To start, I really liked how you wrote this in present-tense, I've tried writing like that before and I personally think it's harder than past, so nice job on that! You really managed it well, and it didn't feel choppy or awkward at all.

This. Was. Hilarious. I love reading funny one-shots, which is why I created this challenge; they don't take a lot of time to read, I don't have to read through pages of descriptions and introductions, and I get to laugh really hard without reading any angst, when generally accompanies any novel. This story was enjoyable because of the above reasons, but you also went up and out with your characterization (which was remarkably good for only 1528 words) and your witty banter.

My favorite quote was probably:

"'You are completely insane,' I pant.

'I think that’s relative,' says James. “Compared to, say, Bellatrix Lestrange, I’m completely normal.'"

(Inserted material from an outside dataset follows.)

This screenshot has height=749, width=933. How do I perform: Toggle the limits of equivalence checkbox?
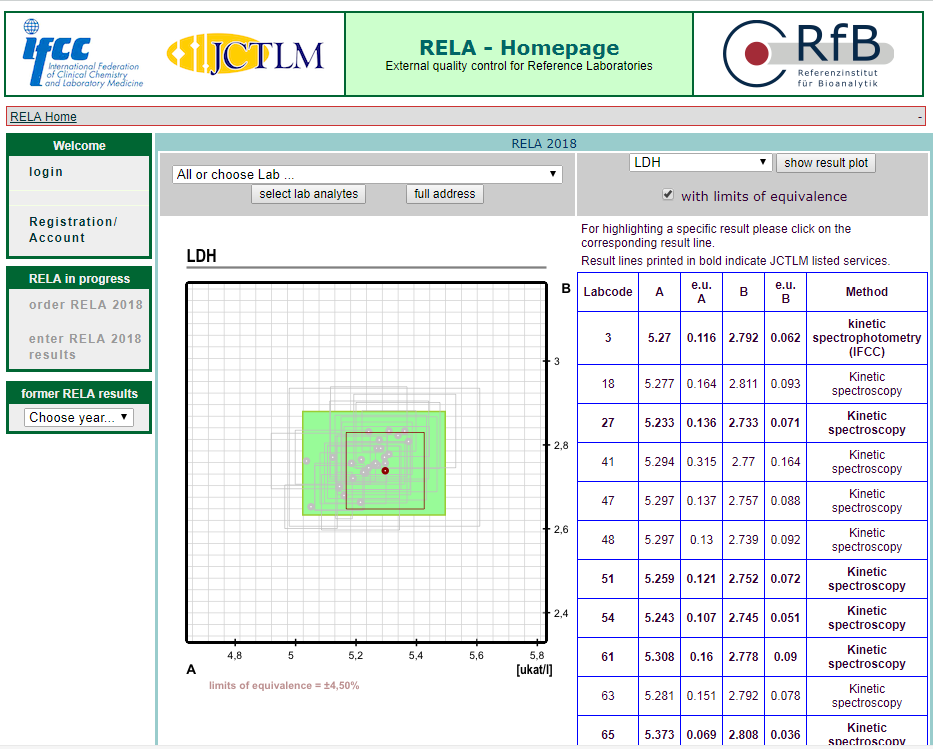point(668,195)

I now have a new comeback. Thank you(;

The one thing I spotted was that you forgot to make the word "vagrant" plural when you wrote: “I will find vagrants and miscreant and rule-breakers, and I will make them beg for mercy!”. That's really all though(:

Thank you for entering my challenge!
Live Life Large(:

Author's Response: Thanks for such a lovely review :)

I'm glad you liked my characterisation, and I try so hard to make things funny, so I'm happy that worked out! Thanks for the challenge, and I'll edit that typo soon! Also, that's one of my favourite lines too :)

Thanks for the review!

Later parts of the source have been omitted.